I normally pay no attention to legislative news because, as Michael Corleone said, politics and crime are the same thing. Inordinately fixating on the schemes of social deviants does not reside in the realm of the sane. But since the issue of net neutrality has some personal impact as a software engineer, I have some level of interest in it.
Gary North has some good thoughts on it.
What if an Internet Service Provider wants to charge Comcast or Netflix more money, because it’s hogging the available bandwidth? The FCC says no.
This is the fundamental law of economics: “At zero price, there is more demand than supply.” The FCC denies that this law exists. So, it wants to slow everyone down by making sure that the big boys don’t get charged more.
Here is the law of bandwidth: “Bandwidth gets cheaper.” So, the growing pie will keep us all well-fed. If buyers are sellers of bandwidth want to negotiate, so what?
The telecom industry is, at many levels, very free from artificial regulation*, but by its very category, corporations—ISPs included—are regulated and enjoy artificial regulation in their favor. We don’t know what ISPs, both large and small, would be like if they didn’t benefit from government’s helping hand. The best we have are guesses and conjectures, some better than others.
I’ve heard that net neutrality is to ensure that “all information is treated equally,” which is a sentiment of beautiful nonsense. No one in the history of humanity in forever has treated all information equally. It’s impossible, and passing a law is not going to change fundamental human preference and behavior.

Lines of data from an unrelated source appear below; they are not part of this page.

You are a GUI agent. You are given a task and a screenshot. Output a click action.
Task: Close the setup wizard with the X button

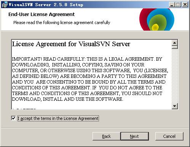pos(185,5)
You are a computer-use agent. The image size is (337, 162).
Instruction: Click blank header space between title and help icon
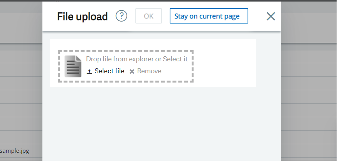pos(112,16)
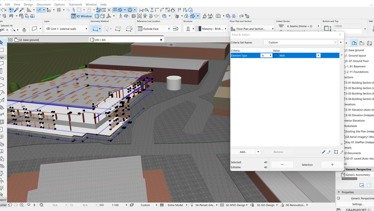Select the eyedropper pick-up parameters tool
This screenshot has width=374, height=211.
pyautogui.click(x=16, y=10)
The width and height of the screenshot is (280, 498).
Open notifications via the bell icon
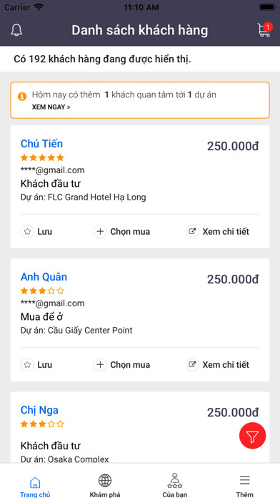click(x=16, y=30)
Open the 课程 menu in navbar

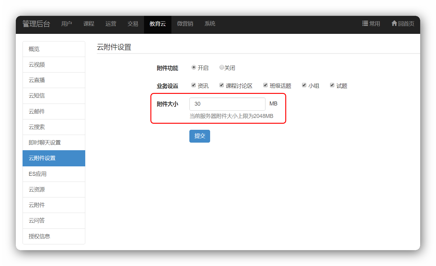coord(89,24)
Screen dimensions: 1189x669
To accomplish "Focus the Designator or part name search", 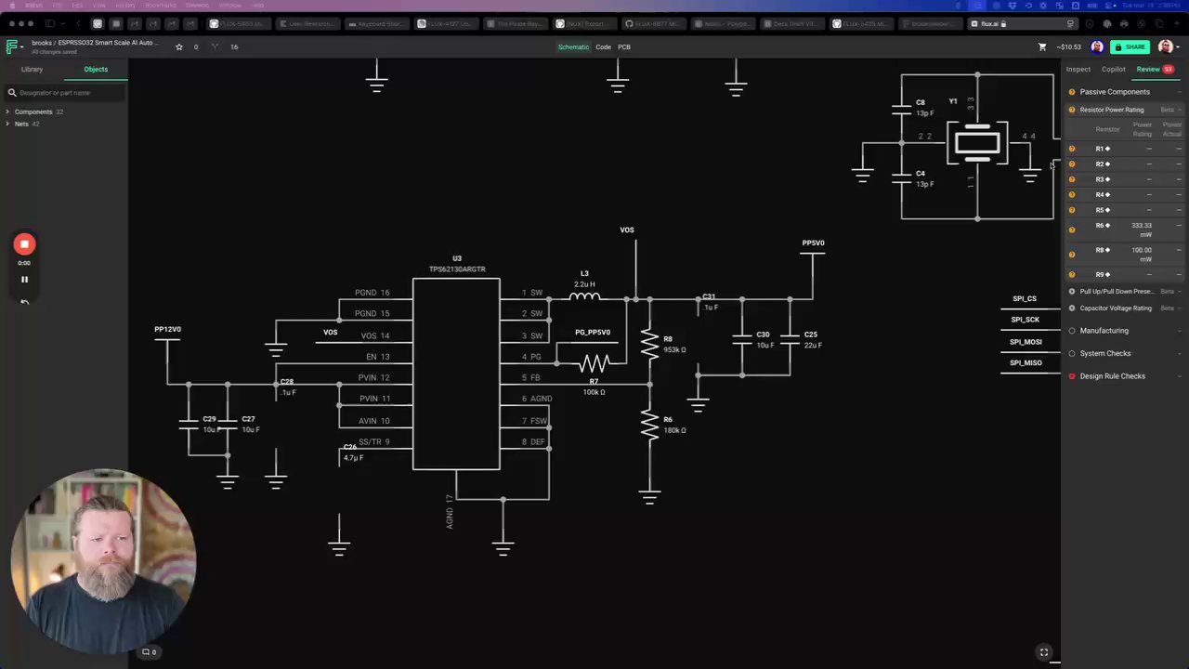I will coord(65,93).
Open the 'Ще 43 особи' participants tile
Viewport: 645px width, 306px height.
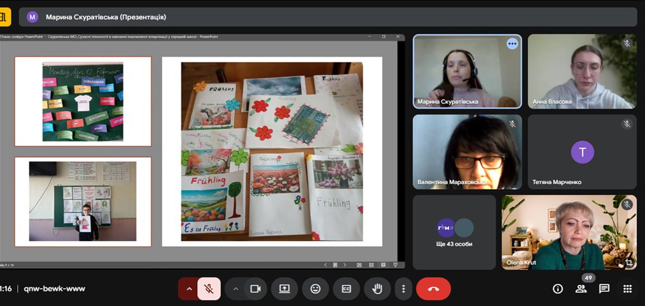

* I say “artificial regulation” because everything is essentially regulated, i.e., I buy one thing and not another when I go to the grocery store. What matters is who is doing the regulating and how they are doing it. Using the “artificial” qualifier is a way to conceptually separate a non-market, invasive regulation, as opposed to a market-based, spontaneous-occurring regulation that happens in the absence of central planning.